Top of DATA
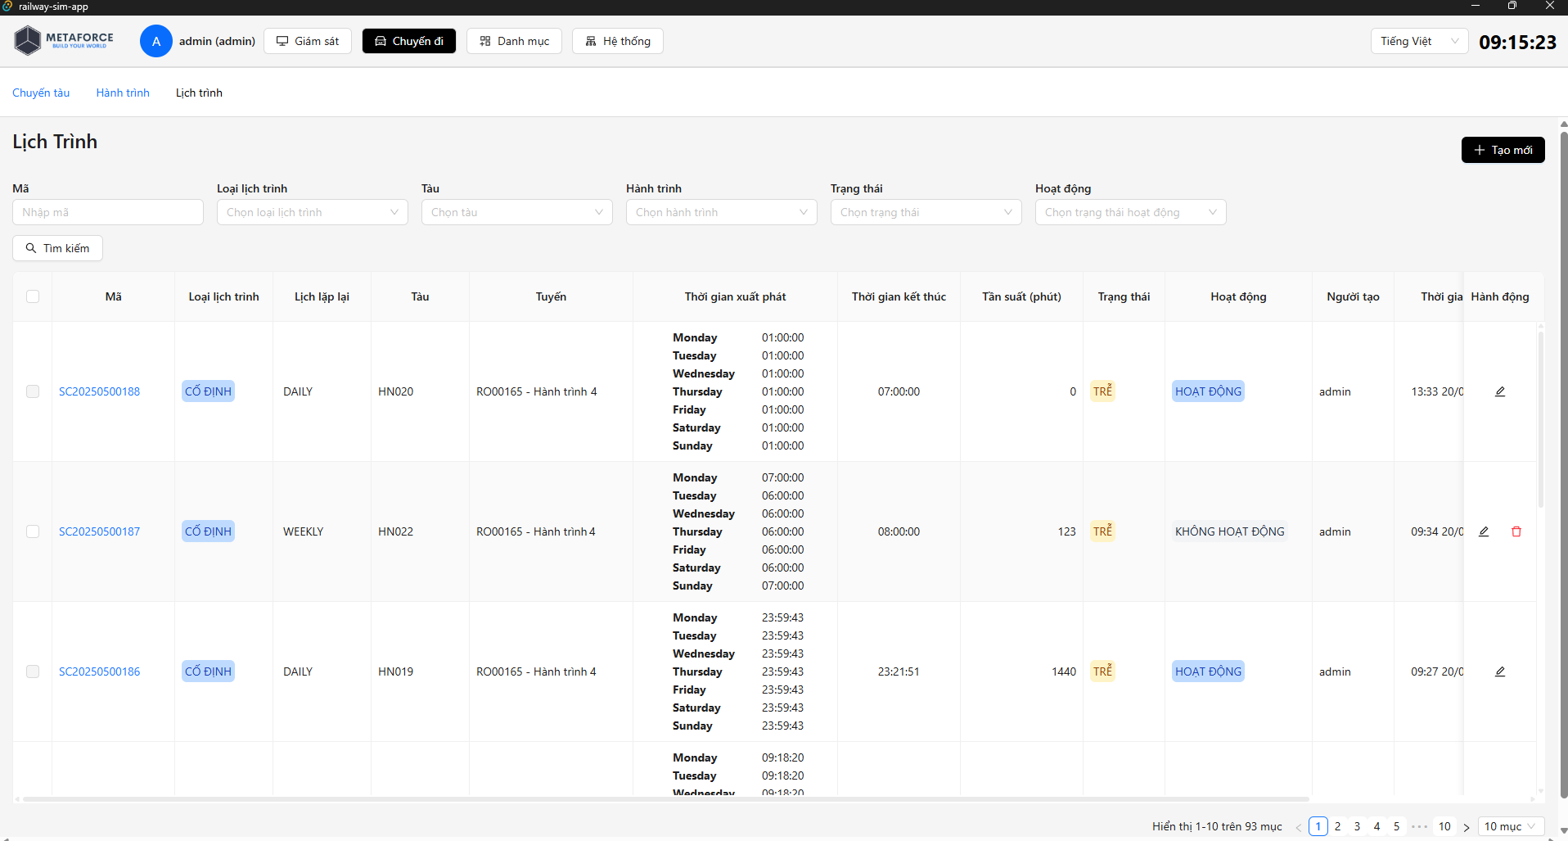Switch to the Hành trình tab
The height and width of the screenshot is (841, 1568).
click(123, 93)
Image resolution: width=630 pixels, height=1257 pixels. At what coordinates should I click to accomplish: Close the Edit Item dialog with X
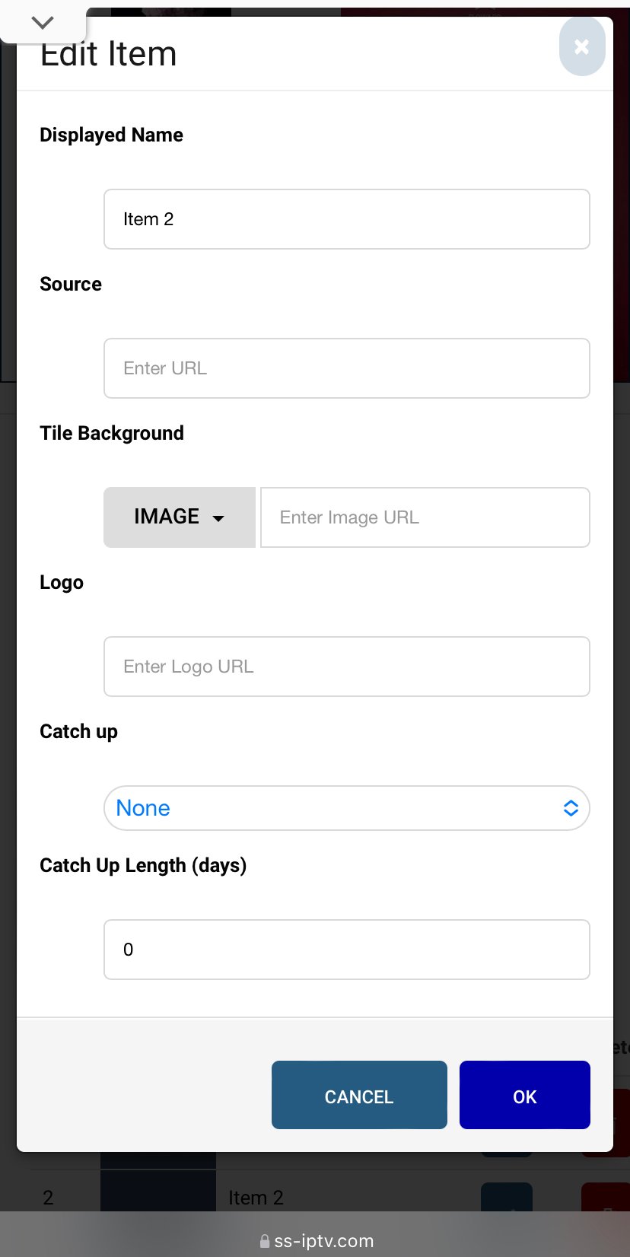(582, 47)
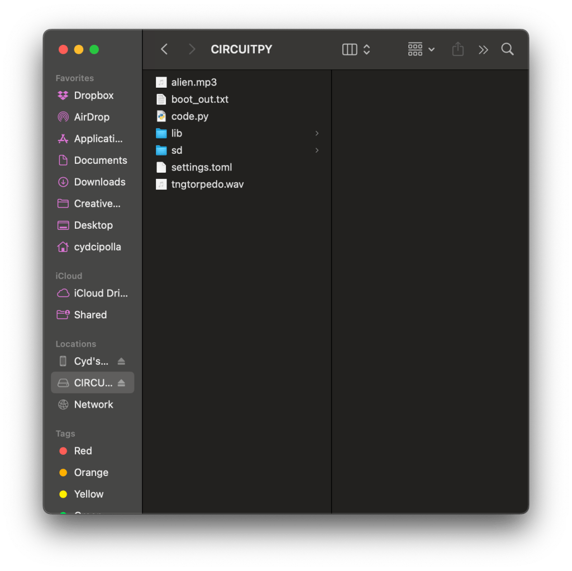Open search with the magnifying glass icon

click(x=507, y=49)
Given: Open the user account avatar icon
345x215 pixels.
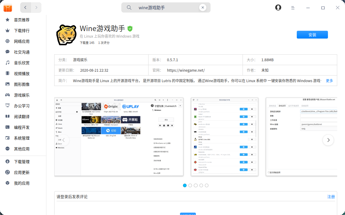Looking at the screenshot, I should click(x=278, y=8).
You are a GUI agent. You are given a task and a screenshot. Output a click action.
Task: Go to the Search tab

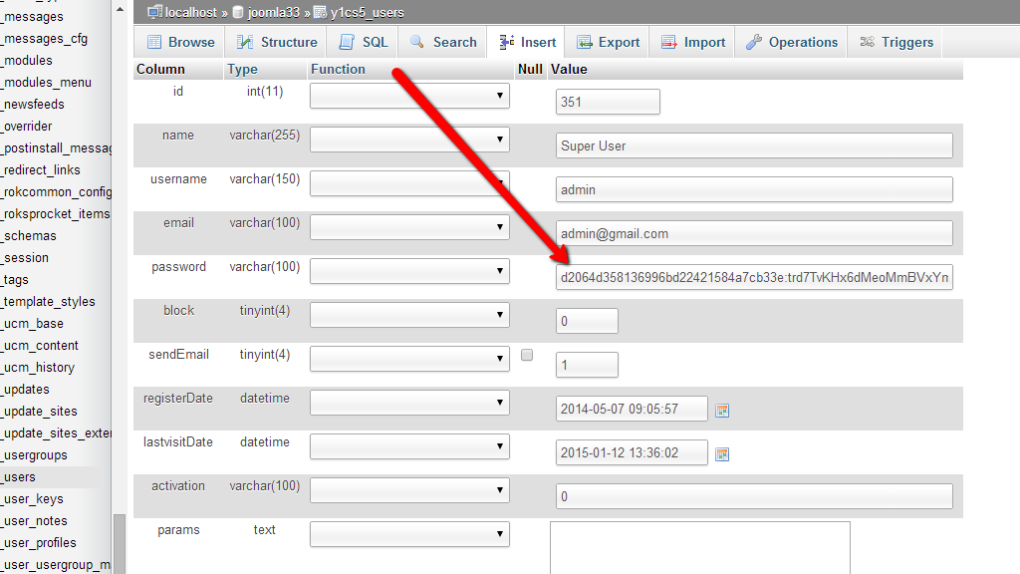(443, 42)
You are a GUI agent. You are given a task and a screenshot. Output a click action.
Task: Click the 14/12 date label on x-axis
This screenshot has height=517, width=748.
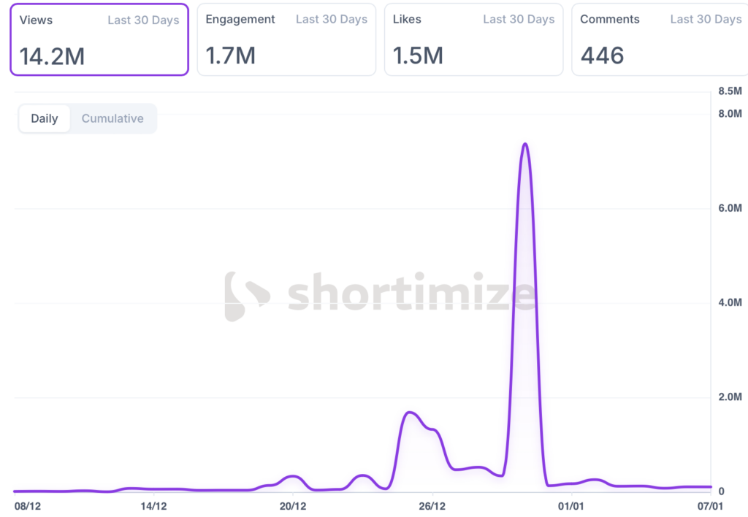click(x=153, y=505)
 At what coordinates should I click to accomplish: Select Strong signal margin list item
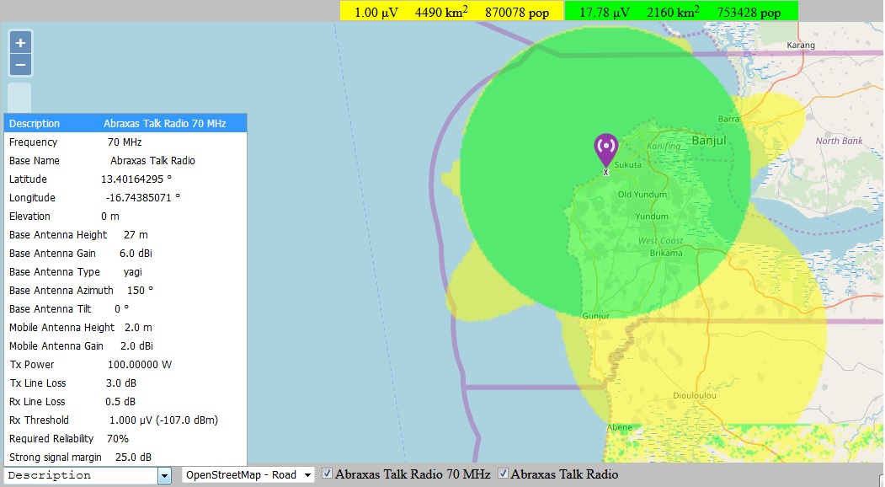point(125,458)
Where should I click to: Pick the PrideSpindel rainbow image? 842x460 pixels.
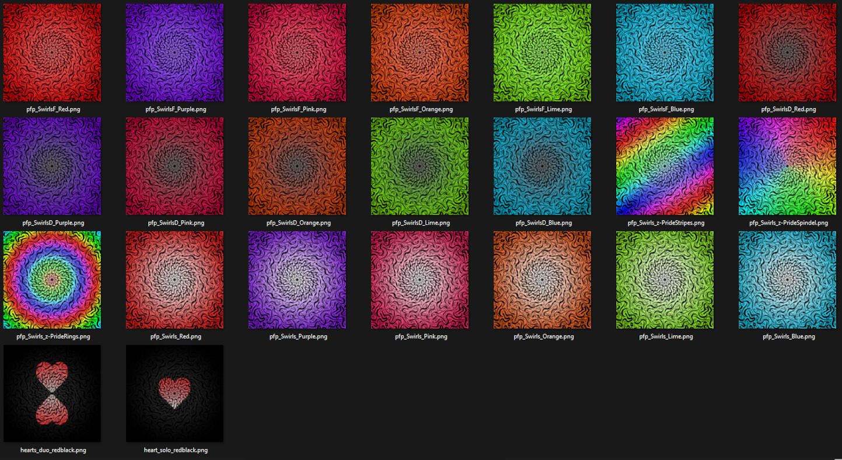coord(787,166)
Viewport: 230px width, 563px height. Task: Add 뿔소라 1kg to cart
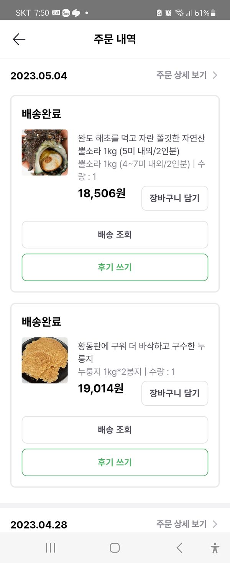(x=174, y=198)
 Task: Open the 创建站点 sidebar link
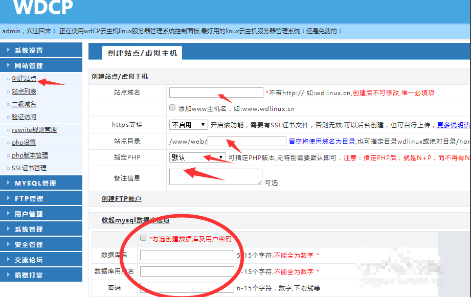24,79
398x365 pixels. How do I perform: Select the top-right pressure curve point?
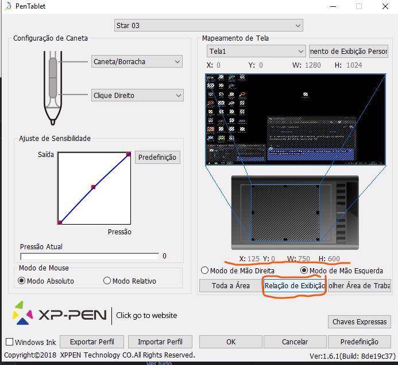pyautogui.click(x=129, y=154)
Bottom of DATA
Find the line holding "398x365 pixels. How" in the data above. Retype it and every later line exactly, through the end, but not the pictures.

EXERCISE RESULT:
398x365 pixels. How do I perform: Select the top-right pressure curve point?
pyautogui.click(x=129, y=154)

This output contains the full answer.